::: Records to process :::

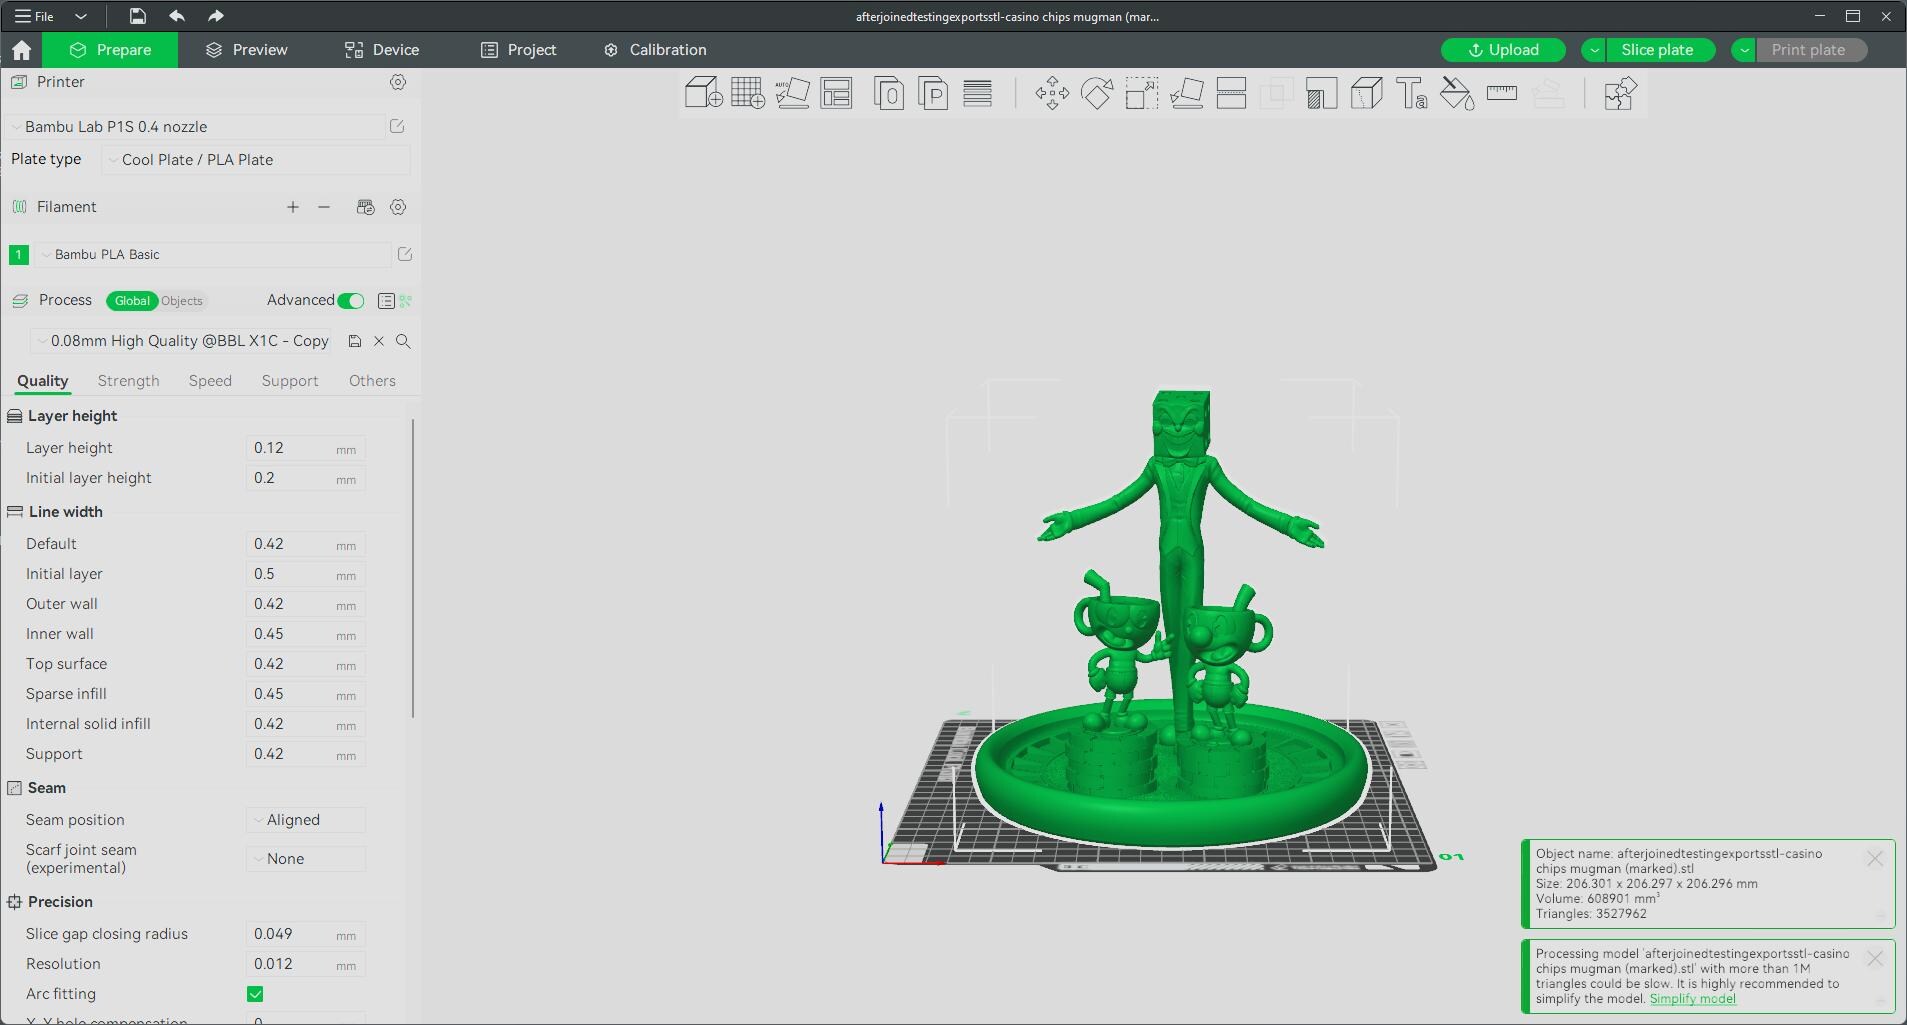1907x1025 pixels.
Task: Expand the Scarf joint seam dropdown
Action: tap(306, 859)
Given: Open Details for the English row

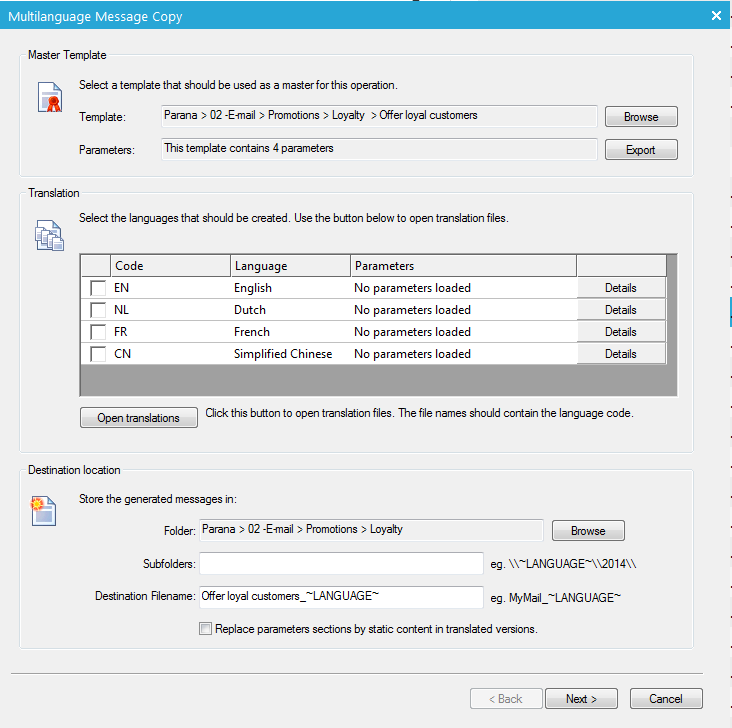Looking at the screenshot, I should (620, 288).
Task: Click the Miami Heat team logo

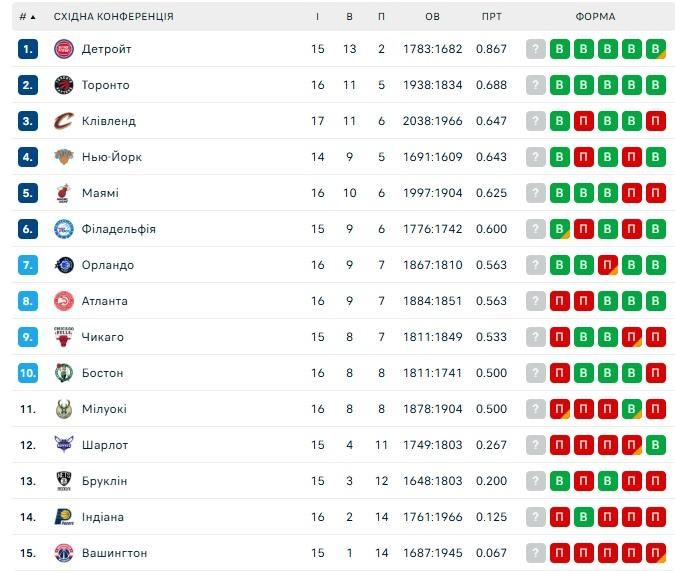Action: click(x=64, y=193)
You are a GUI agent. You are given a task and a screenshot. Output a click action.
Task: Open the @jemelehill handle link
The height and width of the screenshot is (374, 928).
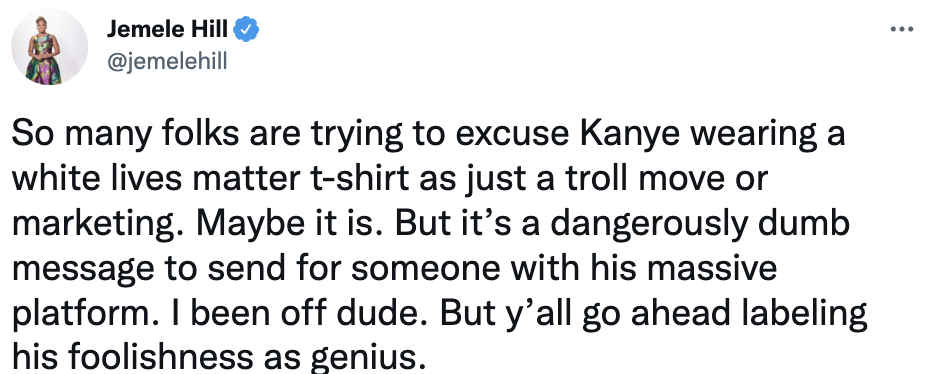coord(166,60)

:::

- **What you should do**: Rewrite the lines above, changing "team logo" to "team emblem" and keeping everything else as it is. Omit the pictures from your answer.

- **The result**:
1907x1025 pixels.
Task: Expand the Scarf joint seam dropdown
Action: tap(306, 859)
Given: Open Details for the English row

Looking at the screenshot, I should (620, 288).
Task: Click the Miami Heat team emblem

Action: click(x=64, y=193)
You are a GUI agent. You are given a task and a screenshot. Output a click action.
Task: Open the @jemelehill handle link
The height and width of the screenshot is (374, 928).
coord(166,60)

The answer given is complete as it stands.